While ORM frameworks are remarkable, it doesn’t mean that they don’t introduce challenges in other areas. Throughout this post, we will look at some of the biggest traps I’ve encountered. There are probably more traps than what I’ve covered, but these are the ones that stand out to me as especially grievous. These problems can’t be blamed on the ORM frameworks themselves, instead of how developers decide to integrate their software with their ORM framework of choice.

Terminology

An ORM nightmare

Let’s start this post with a story. I once worked on a project, let’s say it was a “school management system” (it wasn’t, but let’s avoid pointing fingers here), let’s call it SMS for the remainder of this story. This project was a C# .net WinForms monolith which had its roots back in the mid-90s. As one might imagine, such an old system has a lot of quirks, and one of them was how it dealt with its ORM framework.
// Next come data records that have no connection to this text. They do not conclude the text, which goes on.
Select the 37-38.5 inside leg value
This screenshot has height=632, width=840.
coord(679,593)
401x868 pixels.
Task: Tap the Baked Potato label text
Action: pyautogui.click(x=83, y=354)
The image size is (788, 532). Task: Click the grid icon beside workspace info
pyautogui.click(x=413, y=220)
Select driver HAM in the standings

SMS used an ORM framework called XPO, which is proprietary, but capable. XPO has all of the features we expect from a modern ORM framework, and XPO is not to blame for the issues we encountered in this story. Instead, in this story, we can blame the developers.
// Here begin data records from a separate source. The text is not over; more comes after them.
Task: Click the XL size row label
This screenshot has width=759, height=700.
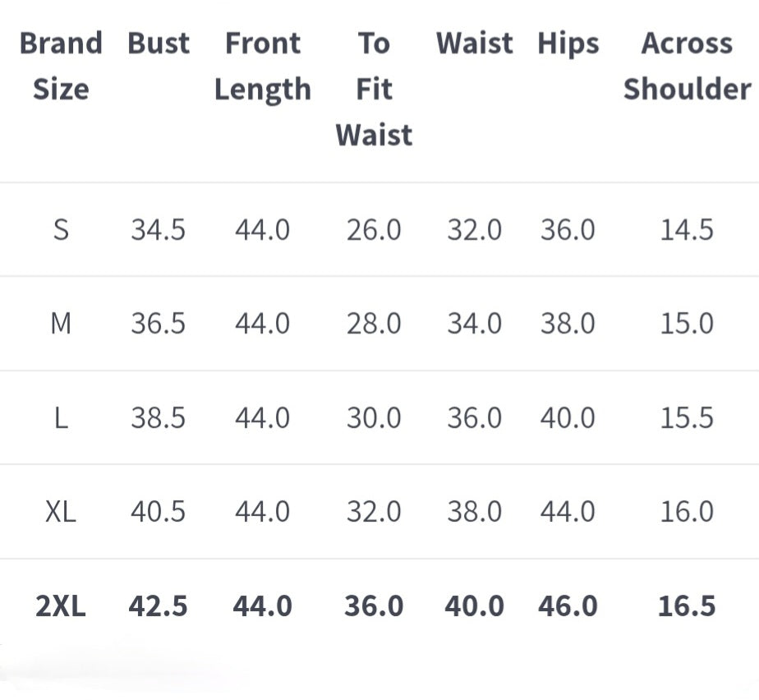Action: pos(61,512)
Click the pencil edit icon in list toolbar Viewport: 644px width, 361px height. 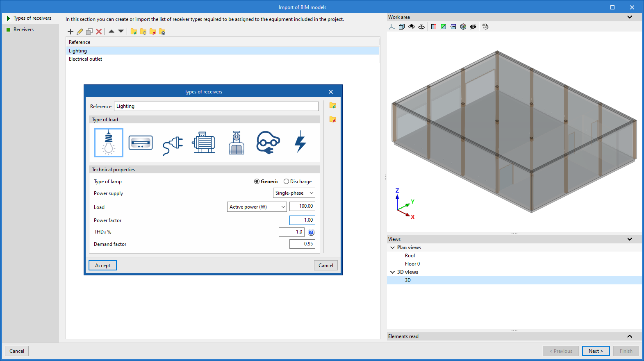(80, 32)
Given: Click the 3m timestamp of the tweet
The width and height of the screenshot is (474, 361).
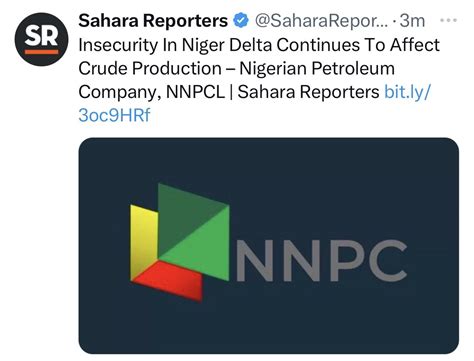Looking at the screenshot, I should click(412, 21).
Initially, SMS were written for private tutors who had small classes, and often a single student at a time—having such a small volume of data made database interactions a breeze. No matter how many joins one threw at the database, it would only just do it. Due to this, developers often used XPO in ways which are convenient, but technically inferior.

One convenient solution that SMS’s business logic used XPO directly. In other words, there were no forms of a DAO class used in this project. If algorithms needed some data, it would query it directly using an XPCollection, which is an object which allows you to build up a query and fetch some data from the database. As we will discuss later, using ORM tools directly within business logic tends to become messy, but this is how SMS was built. Another thing to keep in mind is that SMS relied on the concrete implementation found in XPO, not its interfaces, nor were these query objects injected anywhere. Suppose we put all of these factors together. In that case, we end up with a system which can call the database from any place in the code in any number of ways and all of them being difficult to verify in any meaningful fashion.

Before continuing, I should mention that this project had a bunch of other problems which is not related to how SMS dealt with entities:

All of this doesn’t sound good, but it worked well enough for private tutors for many years. At some point, management decided to branch out and target small private schools, and other organizations which could loosely fit within the system. One day the company managed to hook the most prominent institution so far, an institution with a whopping 14 employees! Most of the time, we just converted customers data from other systems and threw them into production. In this instance, we decided to do some testing first. Management pressured us to make sure that everything went smoothly, seeing as this institution had a pretty good reputation, and their opinions held a lot of weight in the community. I converted the database, which took 12 hours after some optimizations. I restored the database in one of the test environments (this were very much pre-GDPR). I started the application, logged in and waited… and waited some more… about a minute later the UI stopped hanging and the schedule for the user popped up.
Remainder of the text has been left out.